Tickets.com (Nasdaq: TIXX) received 8 percent of its revenue from the Internet in the second quarter, but that didn't stop it from tapping into a little .com euphoria. Shares closed up 6 3/4 to 19 1/4 in its debut.
Shares also priced well above their original price range. Tickets.com had tagged its 6.7 million share offering at $12.50, well above the original price range of $7 to $9 a share. The company, which peddles tickets, upped its price range to $10 to $12 on Wednesday. Morgan Stanley is the lead underwriter with an assist from CS First Boston.
In regulatory filings, Tickets.com said during the first and second quarters of 1999, Internet-based revenue represented 4.2 percent and 8 percent of our total revenue. The company, which has a distribution deal with Excite@Home (Nasdaq: ATHM), began selling tickets online in 1997. But most of the company's sales still come via retail stores and telephone sales centers.
"Although historically our Internet-based revenues have not been significant, we believe substantial opportunities exist," said the company, which competes with Ticketmaster Corp., a unit of USA Networks (Nasdaq:USAI) and Ticketmaster Online-CitySearch (Nasdaq:TMCS).

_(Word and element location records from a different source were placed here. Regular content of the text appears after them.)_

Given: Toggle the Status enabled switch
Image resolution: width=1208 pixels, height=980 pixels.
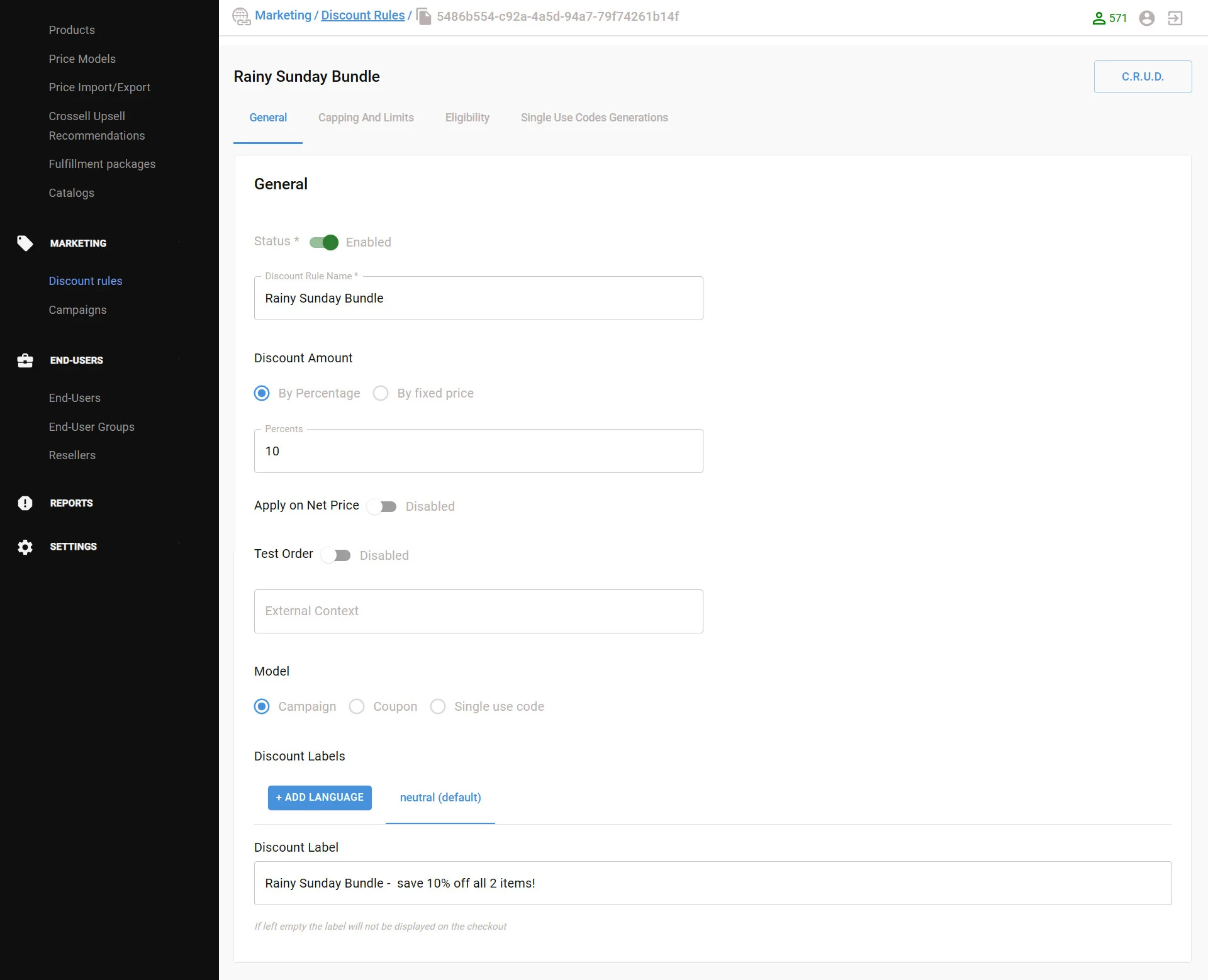Looking at the screenshot, I should point(324,242).
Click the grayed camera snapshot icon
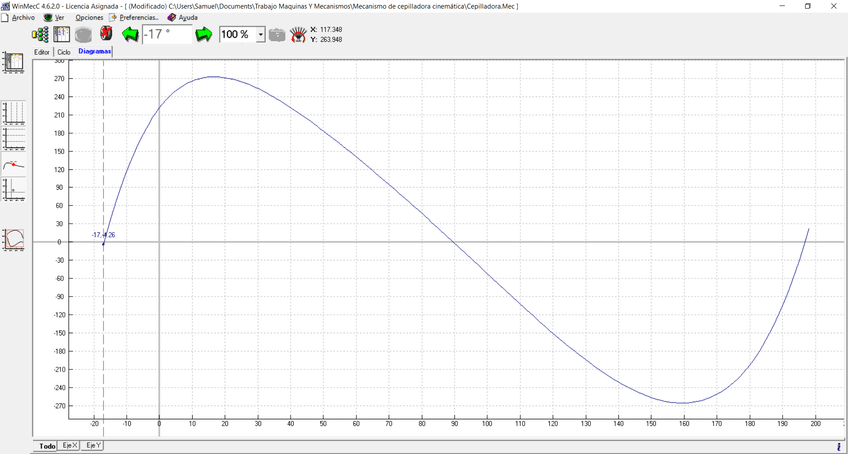This screenshot has width=848, height=454. click(277, 35)
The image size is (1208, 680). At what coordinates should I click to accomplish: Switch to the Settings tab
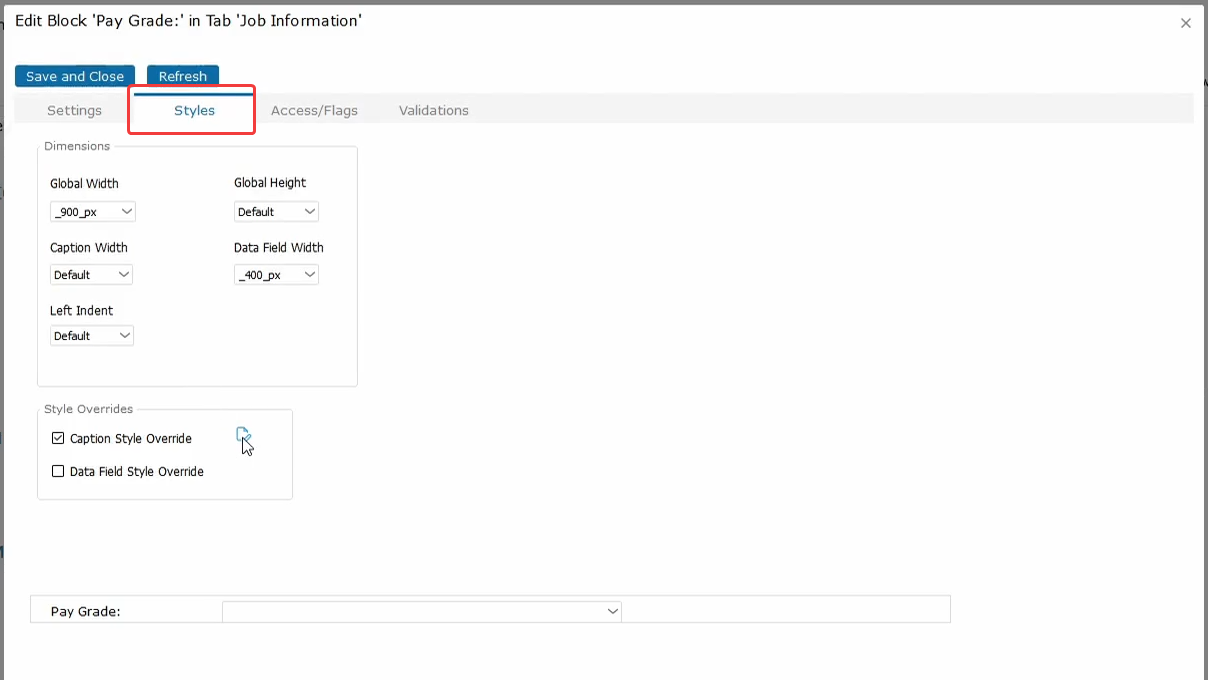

"In order to generate substantial revenues from online ticket sales, we must significantly increase the number of clients who use our online ticketing services," said Tickets.com.
Ticketmaster, both online and offline, have dominated the market, leaving Tickets.com with smaller venues, said analysts.
Tickets.com is also in competition with Ticketmaster Online in the courtroom.
On July 23, the two Ticketmasters filed a lawsuit against Tickets.com to prohibit Tickets.com from linking to internal pages within Ticketmaster's web site and using the Ticketmaster name. The suit also alleges Tickets.com provided false and misleading information regarding the availability of tickets and related information and used copyrighted material from the Ticketmaster site.
A hearing for the motion to dismiss has been scheduled for January 2000, said Tickets.com.
If Ticketmaster and Ticketmaster Online-CitySearch win their case against Tickets.com, the company said its web site could be severely impacted.
For 1998, Tickets.com had pro forma revenue of $47.7 million and a loss of $57.4 million. For the six months ending June 30, revenue was $22 million with a loss of $24 million. In 1998, Tickets.com sold about 5.3 million tickets.